Voix singulière et magnétique de la nouvelle scène québécoise, Ariane Roy s’impose depuis quelques années comme une artiste fascinante, autant par la puissance émotionnelle de ses chansons que par l’intensité de ses prestations scéniques. Invitée à Rennes dans le cadre de l’opération De BARS en BARS, lors des Bars en Trans 2025, elle est venue présenter Dogue, un album plus sombre et plus mordant, conçu comme un espace de liberté et de permission.
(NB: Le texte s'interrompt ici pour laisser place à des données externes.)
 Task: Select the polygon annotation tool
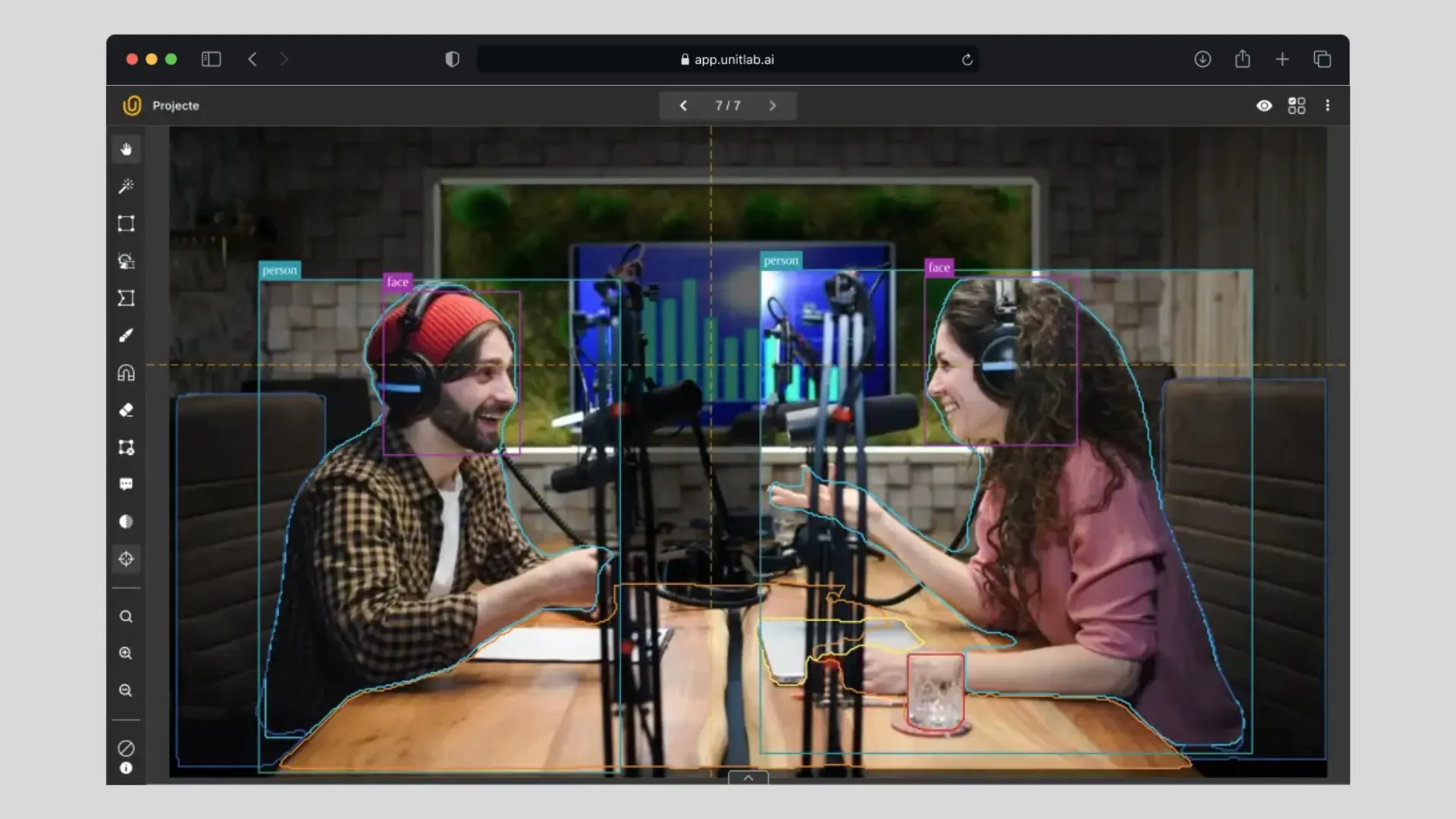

Sur la scène du petit théâtre de La Parcheminerie, l’artiste a livré un concert habité, à la fois intime et théâtral, où chaque morceau s’inscrit dans une narration en tension constante. Elle revient ici sur son rapport à cette nouvelle reconnaissance, son désir d’exister pleinement à travers la création, la différence de réception entre les publics québécois et français, ainsi que sur l’importance de ces dispositifs de circulation pour bâtir un parcours international francophone.
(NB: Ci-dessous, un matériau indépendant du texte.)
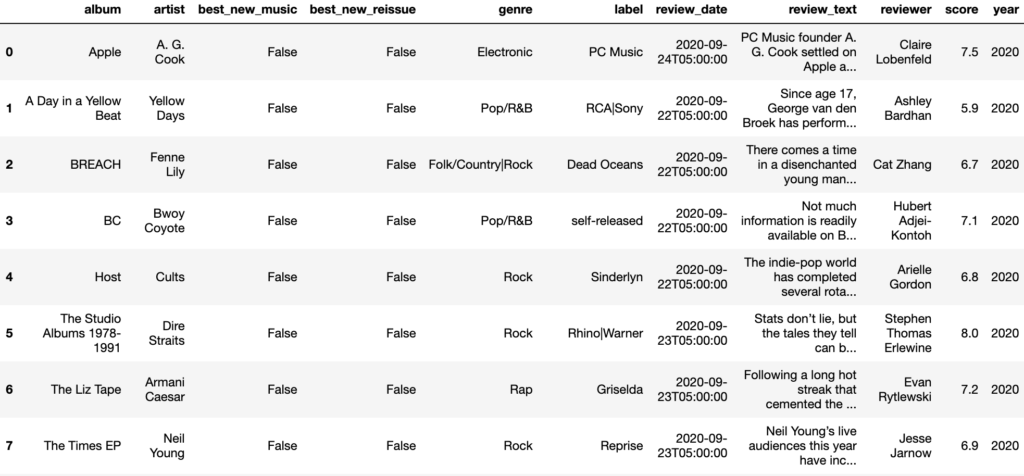The height and width of the screenshot is (476, 1024).
Task: Click the 'artist' column header
Action: (x=167, y=10)
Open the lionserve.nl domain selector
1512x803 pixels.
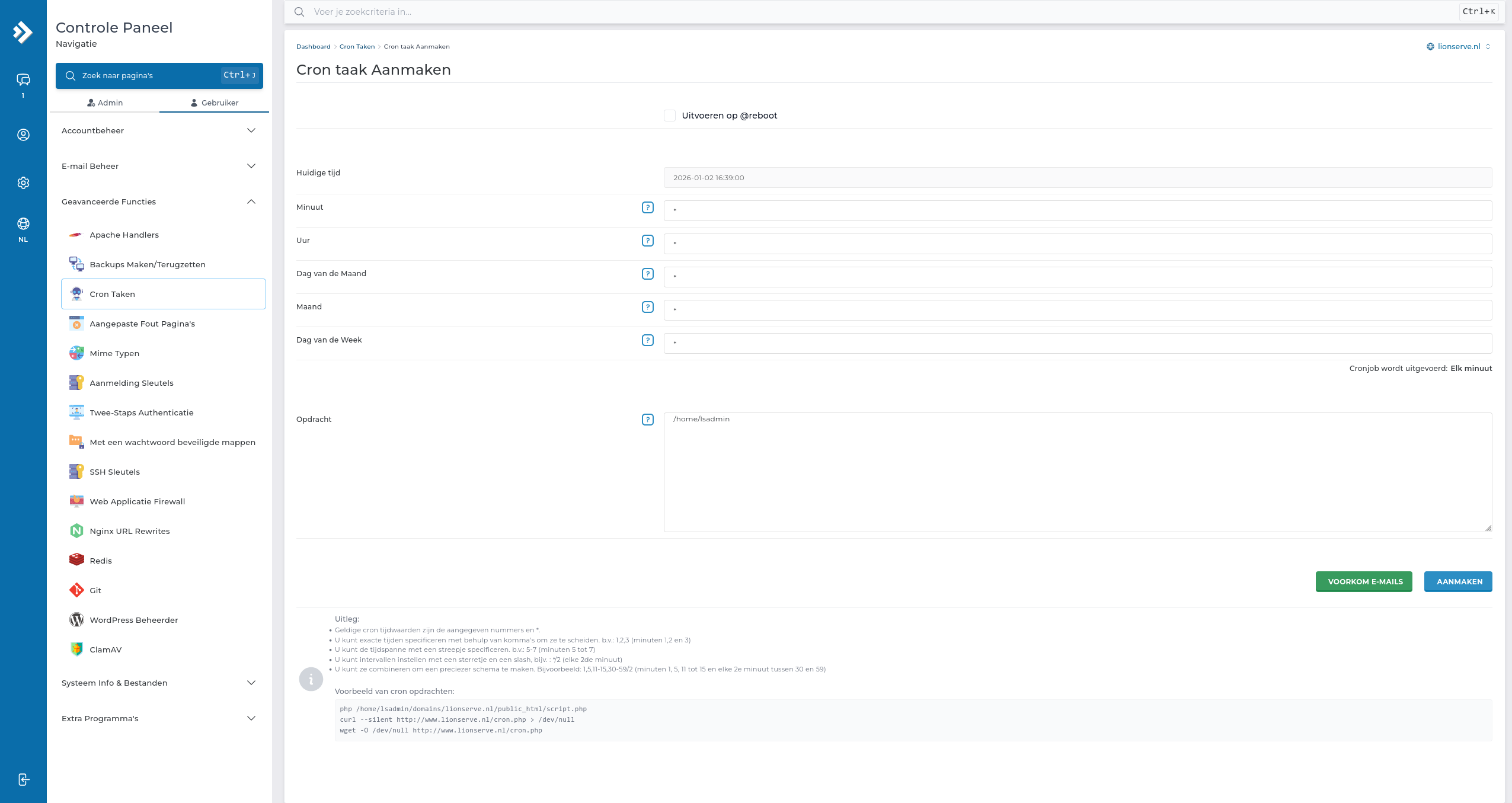tap(1458, 47)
Vous êtes souvent décrite comme une figure de proue de la nouvelle scène québécoise : comment vivez-vous cette étiquette, entre reconnaissance et pression ?
Je pense que je fais partie d’une communauté d’artistes qui ont la chance de jouer au Québec et de participer à cette nouvelle vague musicale, et c’est déjà immense pour moi. Ça me donne envie de creuser plus loin, en continuant à être fidèle à mes idéaux et ma vision artistique. Autrement dit, j’essaie de me mettre une pression saine mais qui ne m’empêche pas de créer ce que je veux créer.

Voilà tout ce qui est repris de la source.